Haggis is currently working on the Irish crime drama The Black Donnellys for NBC's midseason schedule. And NBC isn't exactly hiding the fact that the man who directed Crash and wrote the Million Dollar Baby screenplay is producing.

Saying that a new show is from this or that creative mind in order to generate more buzz is a tried-and-true marketing tactic ("From the mind that brought you Punk'd comes Beauty and the Geek," for example). But Haggis, who recently guest-starred on Entourage as a more manic, anal version of himself, apparently wants to keep his work definitively separate from anything that absolutely isn't his.

"It's unfortunate that the matter got as much traction as it did over the past two weeks," Charnely told Daily Variety. "We had to file in order to protect our clients' rights." The attorney said that he had thought the matter would resolve itself, but that after several weeks of back and forth with Lifetime's legal department, his camp decided to file suit.
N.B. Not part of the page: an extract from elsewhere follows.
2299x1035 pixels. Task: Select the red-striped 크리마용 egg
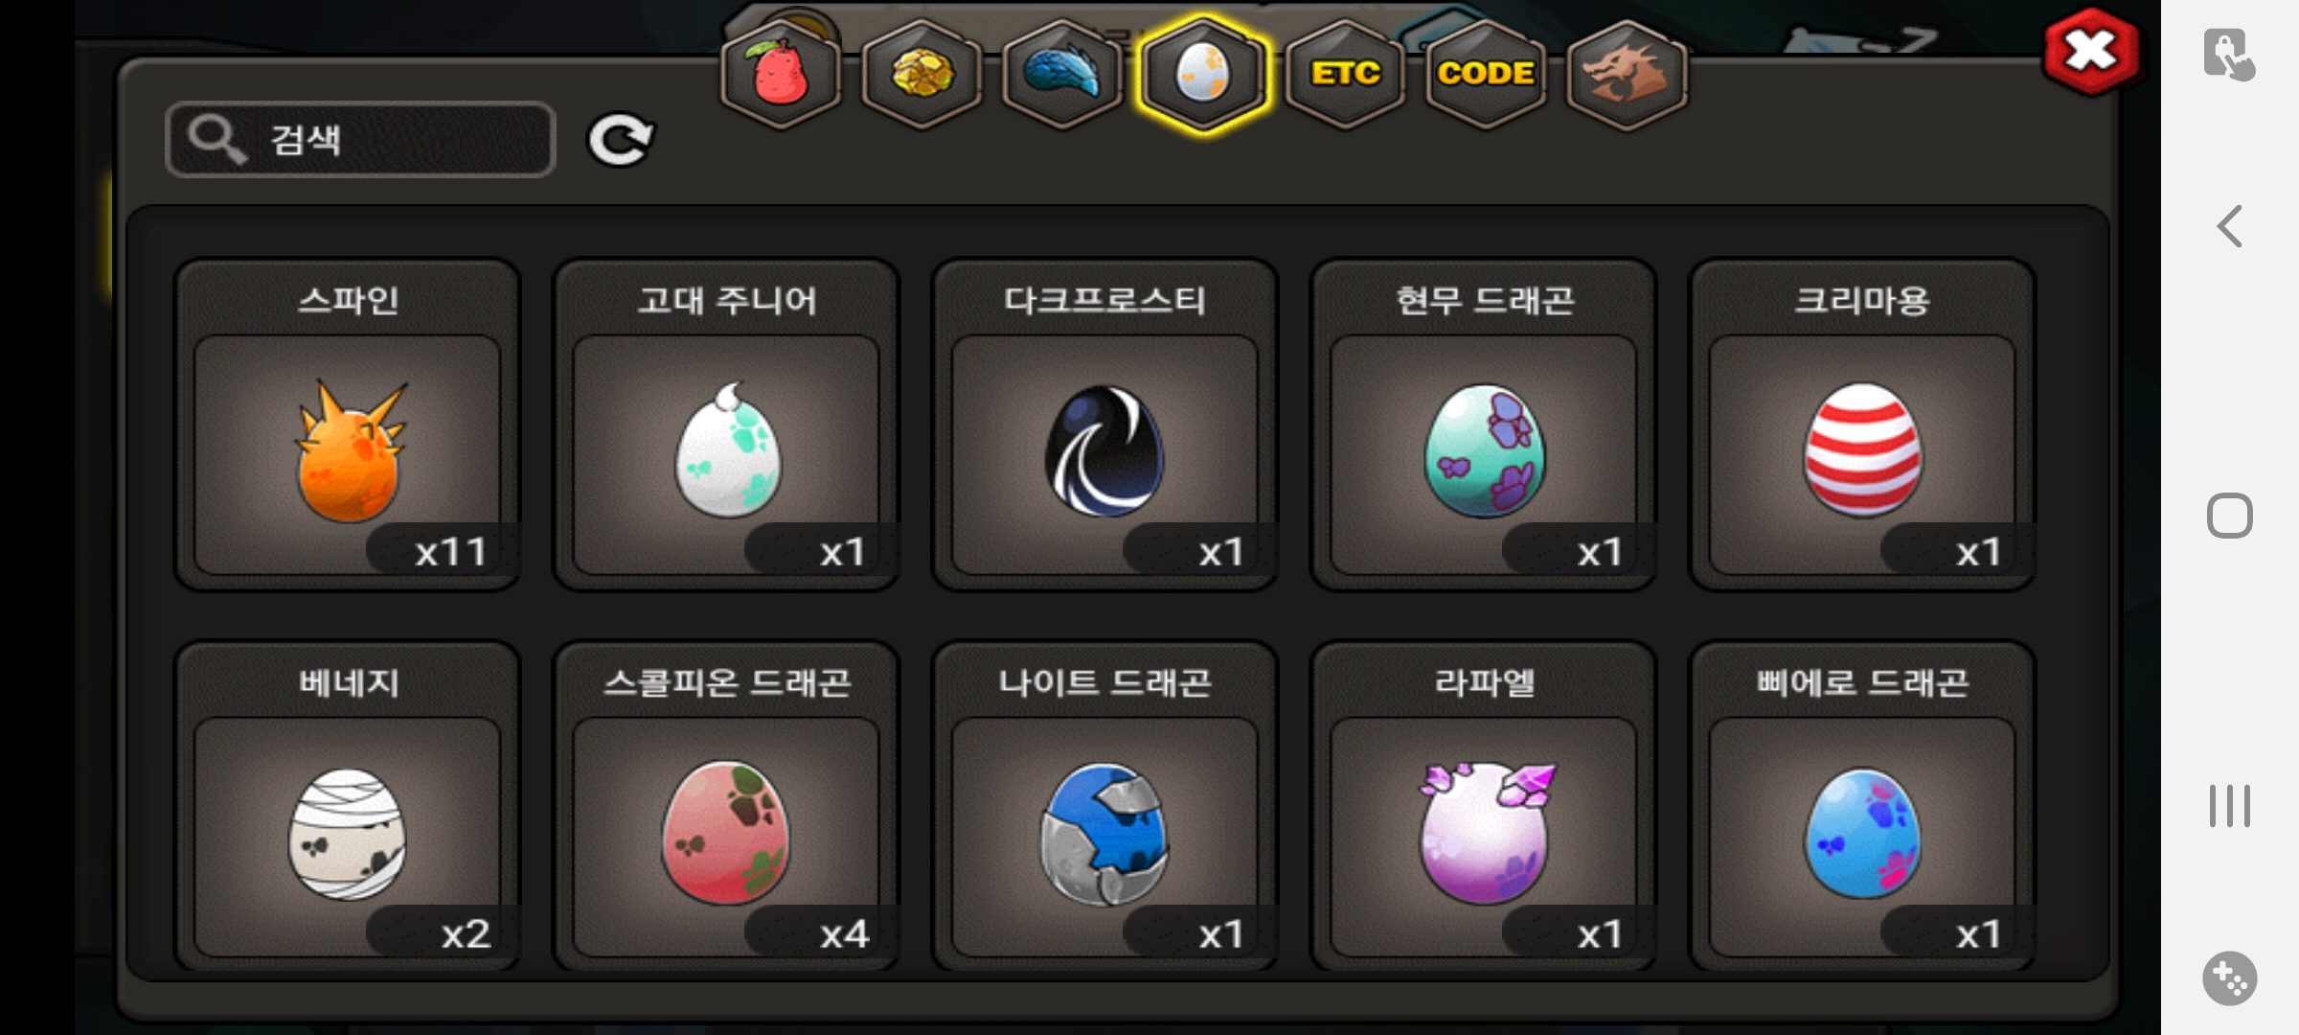(x=1862, y=425)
So far, though, Lifetime hasn't been moved by the litigation. Press materials handed out by the cable net at the Television Critics Association press tour in Pasadena this week said that Angela's Eyes, about a young FBI agent working to clear the names of her CIA-agent parents who have been imprisoned for treason, comes from "the Academy Award-winning team who produced Crash."